[Start of Attachment]
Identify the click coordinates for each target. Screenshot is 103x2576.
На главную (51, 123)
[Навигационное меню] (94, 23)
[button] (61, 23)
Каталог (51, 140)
[End of Attachment]
[Start of Attachment]
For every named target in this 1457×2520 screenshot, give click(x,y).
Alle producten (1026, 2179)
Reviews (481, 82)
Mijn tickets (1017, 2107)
[End of Attachment]
[Start of Attachment]
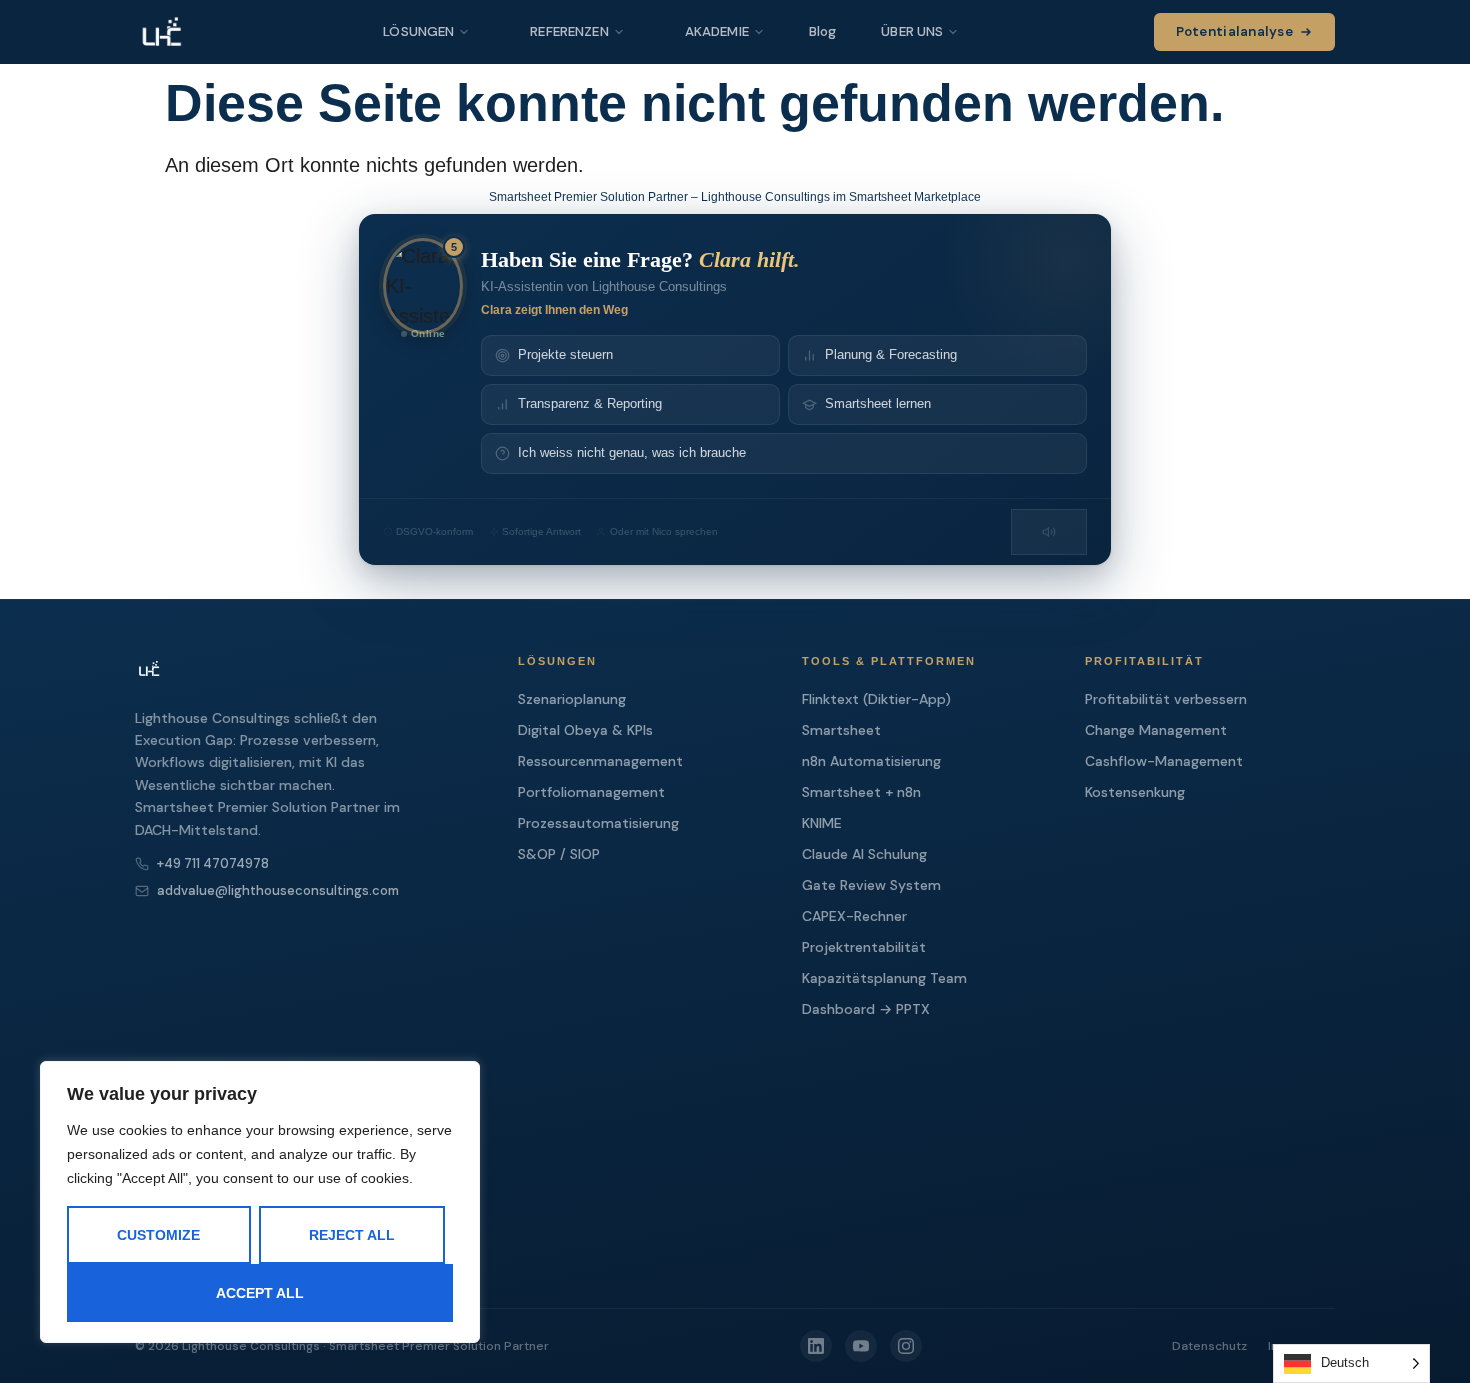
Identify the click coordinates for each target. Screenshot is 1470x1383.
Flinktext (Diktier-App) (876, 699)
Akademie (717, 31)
[End of Attachment]
◆ Aim of the task ◆
The number of lines in the data that contain the word "each" is all that should be stated.

◆ Solution to this exercise ◆
2